By Ken Kerschbaumer, Editorial Director Friday, October 14, 2022 - 8:00 am Print This Story | Subscribe
Getting close to the action is the goal of nearly every production team. For NHRA, the pit area has always topped the wish list. The challenge has been that the nature of the NHRA pit area, given its location and the amount of activity, doesn’t leave a lot of room for a camera operator. Enter the Sony BRC-X400 PTZ camera, which can be easily moved from pit to pit as desired. Ptz Security Camera
“Our pits are compact, and you have as many as 25 cars for Top Fuel, 25 for Funny Car, 25 in Pro Stock, and then 25 Pro Stock motorcycles,” says Rob Hedrick, senior director, production, NHRA. “We can’t run fiber to all of those pits. We started experimenting with Unified hardware to put up an LTU antenna originally designed for rural ISPs.”
The antenna, coupled with an LTU subscriber antenna facing the top of the stadium, allows the VLAN traffic to be passed over the network.
“Then,” Hedrick explains, “it’s just tagging out the VLAN for the PTZ network in the pit, plug the Sony camera into that, and, over PoE [Power over Ethernet], it powers the camera and takes the PTZ network back to the compound. There, the Sony RM-IP500 PTZ remote controller controls the camera, and we have a decoder to turn the RTSP stream into SDI so we can get it into the truck. We get full bandwidth and full control of the camera wirelessly from the pit.”
Currently, only one Sony PTZ camera is deployed in the pits, but four units are expected to be in the mix for next season.
“That will give us one in each of the categories: Pro Stock, Pro Stock motorcycle, Funny Car, and Top Fuel,” he says. “It can move around based on how people qualify.”

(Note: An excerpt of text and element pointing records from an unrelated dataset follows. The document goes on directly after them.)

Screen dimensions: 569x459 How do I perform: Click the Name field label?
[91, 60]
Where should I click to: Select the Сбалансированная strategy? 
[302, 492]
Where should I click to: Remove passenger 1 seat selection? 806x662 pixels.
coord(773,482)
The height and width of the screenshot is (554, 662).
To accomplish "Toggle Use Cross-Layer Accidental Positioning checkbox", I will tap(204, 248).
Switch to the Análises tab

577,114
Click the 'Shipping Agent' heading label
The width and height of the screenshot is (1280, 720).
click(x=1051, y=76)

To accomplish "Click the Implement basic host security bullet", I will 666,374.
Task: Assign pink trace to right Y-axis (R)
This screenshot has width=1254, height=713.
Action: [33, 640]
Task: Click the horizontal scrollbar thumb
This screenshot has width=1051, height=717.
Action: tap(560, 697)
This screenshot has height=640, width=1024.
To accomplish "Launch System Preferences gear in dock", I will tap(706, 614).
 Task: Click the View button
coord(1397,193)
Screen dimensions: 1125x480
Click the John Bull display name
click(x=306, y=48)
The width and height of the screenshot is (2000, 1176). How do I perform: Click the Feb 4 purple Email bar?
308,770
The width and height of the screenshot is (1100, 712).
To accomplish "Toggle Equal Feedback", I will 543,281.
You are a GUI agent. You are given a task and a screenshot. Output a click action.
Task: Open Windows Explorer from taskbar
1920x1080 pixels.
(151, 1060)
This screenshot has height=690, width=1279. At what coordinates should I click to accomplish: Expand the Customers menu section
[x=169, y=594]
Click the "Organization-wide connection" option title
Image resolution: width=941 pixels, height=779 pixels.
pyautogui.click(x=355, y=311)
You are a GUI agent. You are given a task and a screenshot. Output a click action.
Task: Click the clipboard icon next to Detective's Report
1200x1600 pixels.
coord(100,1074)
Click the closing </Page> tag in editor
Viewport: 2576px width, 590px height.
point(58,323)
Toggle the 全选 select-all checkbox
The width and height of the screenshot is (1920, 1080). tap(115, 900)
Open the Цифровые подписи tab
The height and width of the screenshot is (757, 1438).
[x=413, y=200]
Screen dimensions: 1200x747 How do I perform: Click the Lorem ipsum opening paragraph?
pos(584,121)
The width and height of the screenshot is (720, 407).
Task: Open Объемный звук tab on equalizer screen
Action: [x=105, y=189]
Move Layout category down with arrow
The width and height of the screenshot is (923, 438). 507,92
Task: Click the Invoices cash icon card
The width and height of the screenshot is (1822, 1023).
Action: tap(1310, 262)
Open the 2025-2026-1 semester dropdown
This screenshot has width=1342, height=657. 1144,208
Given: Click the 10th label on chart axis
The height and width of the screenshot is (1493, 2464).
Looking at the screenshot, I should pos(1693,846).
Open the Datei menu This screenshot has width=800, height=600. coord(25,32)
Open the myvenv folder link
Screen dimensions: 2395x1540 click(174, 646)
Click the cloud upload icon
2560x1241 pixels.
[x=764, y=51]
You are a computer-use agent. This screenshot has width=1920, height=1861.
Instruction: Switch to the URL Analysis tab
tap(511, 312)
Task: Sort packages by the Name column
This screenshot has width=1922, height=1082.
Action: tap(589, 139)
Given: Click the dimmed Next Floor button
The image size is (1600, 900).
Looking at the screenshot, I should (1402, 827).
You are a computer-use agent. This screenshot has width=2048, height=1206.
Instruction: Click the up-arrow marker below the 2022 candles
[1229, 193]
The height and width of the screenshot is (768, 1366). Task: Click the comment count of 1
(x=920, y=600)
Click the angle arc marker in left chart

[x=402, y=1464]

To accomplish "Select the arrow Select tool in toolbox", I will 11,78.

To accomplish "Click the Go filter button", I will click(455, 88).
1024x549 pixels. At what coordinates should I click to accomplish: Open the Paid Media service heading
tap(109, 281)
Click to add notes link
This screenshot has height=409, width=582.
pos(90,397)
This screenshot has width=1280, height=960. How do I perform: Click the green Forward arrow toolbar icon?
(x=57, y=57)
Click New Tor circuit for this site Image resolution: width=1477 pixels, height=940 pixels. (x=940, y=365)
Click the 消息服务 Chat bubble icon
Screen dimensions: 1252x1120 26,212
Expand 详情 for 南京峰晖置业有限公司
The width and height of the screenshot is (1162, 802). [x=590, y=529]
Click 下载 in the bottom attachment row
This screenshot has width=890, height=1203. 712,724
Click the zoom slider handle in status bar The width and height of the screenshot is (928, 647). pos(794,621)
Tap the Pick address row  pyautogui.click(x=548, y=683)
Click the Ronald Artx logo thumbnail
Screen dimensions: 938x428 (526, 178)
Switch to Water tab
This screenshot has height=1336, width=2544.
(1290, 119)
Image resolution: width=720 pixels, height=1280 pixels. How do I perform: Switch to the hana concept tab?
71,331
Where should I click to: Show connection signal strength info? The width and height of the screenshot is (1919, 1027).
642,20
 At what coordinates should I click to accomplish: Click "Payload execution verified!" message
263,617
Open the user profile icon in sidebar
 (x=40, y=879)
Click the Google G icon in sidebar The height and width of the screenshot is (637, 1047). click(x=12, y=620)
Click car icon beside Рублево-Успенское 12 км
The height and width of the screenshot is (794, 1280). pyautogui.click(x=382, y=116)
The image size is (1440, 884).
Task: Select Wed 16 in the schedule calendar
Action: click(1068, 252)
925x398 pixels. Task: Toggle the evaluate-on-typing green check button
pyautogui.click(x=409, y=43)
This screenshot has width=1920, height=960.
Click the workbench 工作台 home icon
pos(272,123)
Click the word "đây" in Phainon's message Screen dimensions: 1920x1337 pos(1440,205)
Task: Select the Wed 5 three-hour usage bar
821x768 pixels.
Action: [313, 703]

He adds that pit coverage goes straight to EVS so that the operators can re-cue it when they’re doing thrash or when the cars are leaving or coming into the pits. “We recently had a good look at one of our events where the Tony Schumacher team was having trouble getting the car fixed between rounds. We had the PTZ camera, a drone, and a helicopter shot all working in tandem.”
A “drone cart” allows NHRA’s drone operator to keep line of sight with the drone and also quickly get around a racing compound and complex.
NHRA is using a DJI Mavic 3 drone, which is controlled by a new controller and operated by a drone pilot working out of what Hedrick calls a “golf pointer cart.”
“We put the 3G golf pointer in the cart with the pilot Tom Stout,” he says. “He’s flying it sitting in the passenger seat with his controller and [is driven] through the pit chasing cars. It’s like we made our own flying ‘Russian Arm’ camera system.”
The additions, coupled with NFL lead-ins on Fox, have helped give a bump to ratings, which hit 2.8 million and averaged 1.67 million the weekend of Sept. 17, the highest to date (and up 10% over last year’s record).
“We’re back to normal at the track,” says Hedrick, “but it feels really good this year, and the tracks are packed.”
Game Creek Video Nitro production truck, which hit the road in 2017, continues to get the job done for NHRA. It houses a Grass Valley Kayenne K-Frame switcher, Calrec Artemis surround-sound console, EVS replay, and Evertz audio and video routing.
“Game Creek is a great partner and right on top of things,” says Hedrick. “If we have any new ideas or technical issues, their team and engineers are perfect for when we come up with a crazy idea and need to figure out how to get it on the network.”